We all know someone who wears Hawaiian shirts… but do you know someone who’s worn one 455 days in a row?
Steven Broudy, known for his impressive collection of Hawaiian shirts, is now Head of Sales at Bevy. However, as Steven describes in this episode of the Hey Salespeople podcast, he started his career as a Special Operations Sniper Team Leader in the U.S. Army.
Listen as Jeremey and Steven discuss how to build decentralized but empowered teams, the importance of approaching new jobs with a beginner’s mindset, and why creating a community of practitioners is so powerful.
Listen to this episode for answers to questions like:
- Why does Steve wear a Hawaiian shirt to work every day?
- What is the commonality between going to war and being a sales leader?
- Why is it beneficial to approach a new job, regardless of past experience, with a true beginners mindset?
- What is the risk with specializes roles?
- How do modern B2B buyers buy?
Listen here, and keep reading for some of the highlights from this episode below.
Jeremey: Can you talk a little bit about how building decentralized but empowered teams relates from the military world into the civilian world?
Steven: In SaaS, this model is sort of the answer to many of the challenges that companies face, whether it’s growing their community or empowering a global sales organization to drive effectiveness, and that is to drive a franchise model.
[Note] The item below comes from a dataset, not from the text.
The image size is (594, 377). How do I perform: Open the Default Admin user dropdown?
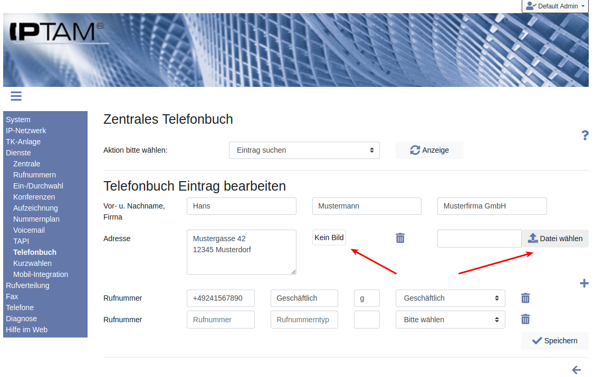(x=555, y=6)
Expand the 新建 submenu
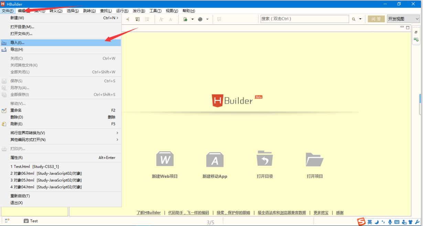This screenshot has height=226, width=423. [x=117, y=18]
If you look at a franchise model, what you’re really delivering is a core set of assets and training and support, but also frameworks and structure that ensure there’s continuity and brand integrity. But now you can go and disperse it globally and worldwide.
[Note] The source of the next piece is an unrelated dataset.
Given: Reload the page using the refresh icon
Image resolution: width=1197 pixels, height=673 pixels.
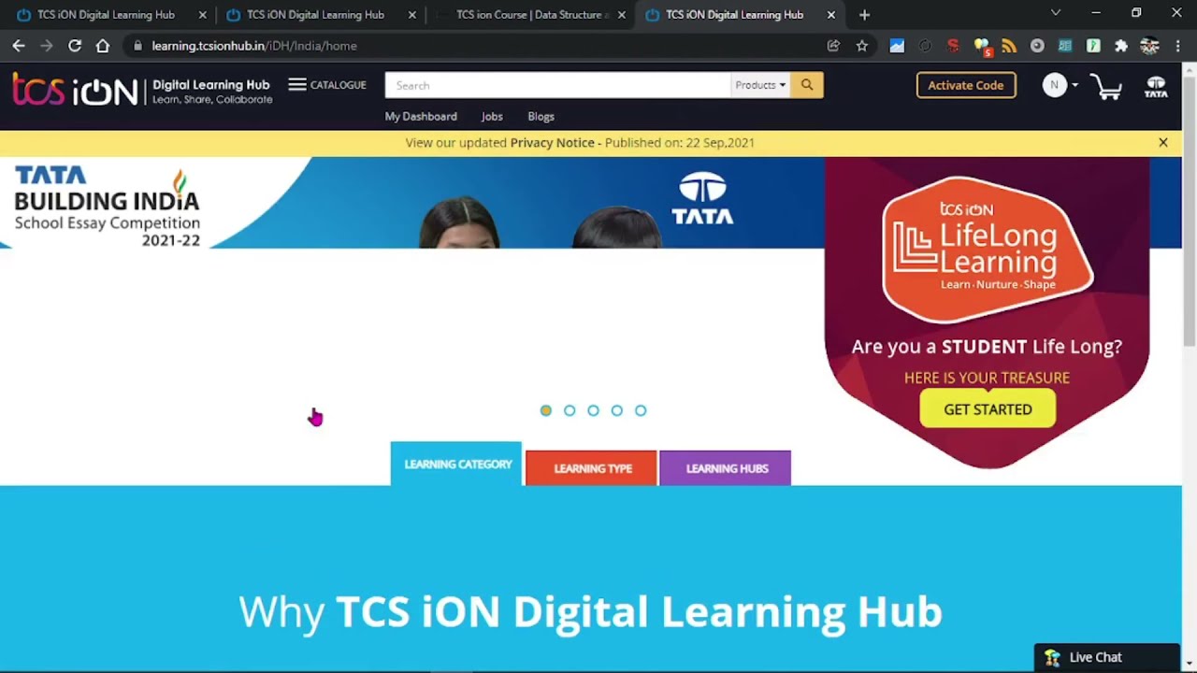Looking at the screenshot, I should (75, 45).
How special operations units operated was essentially each Ranger platoon or Delta Force troop was sort of a franchise and operated with that kind of autonomy. The maximum sharing of information and best practices that took a rigger around, putting in place and measuring adherence to certain standards… it took having the best people possible.
When you have all those pieces in place, you can drive that sort of franchised or federated model. It’s a lot more successful than a hierarchical model, which tends to just drive a ton of bottlenecks and sort of stymies people’s success, happiness, and autonomy.
Jeremey: I like to pull data and one of the data sets I pulled was success or failure of SDRs who had been hired in from different areas. I did get the signal through the noise that former military actually had a higher probability of success in sales. It may be kind of obvious why that is, but I’d love to know if you believe that’s also true. Why do you think that is?
Steven: I am a kid from the city of San Francisco. Even after three years on the line in Ranger Regiment, when they told me that I was going to sniper section, I had never even looked down the scope of a rifle. I had to bring like a true beginner’s mindset to what I did. And I think the applicability in sales is because I did that. I was better than all the kids who grew up in Alabama and tree stands shooting deer all the time because they had all these bad habits that they had to unlearn.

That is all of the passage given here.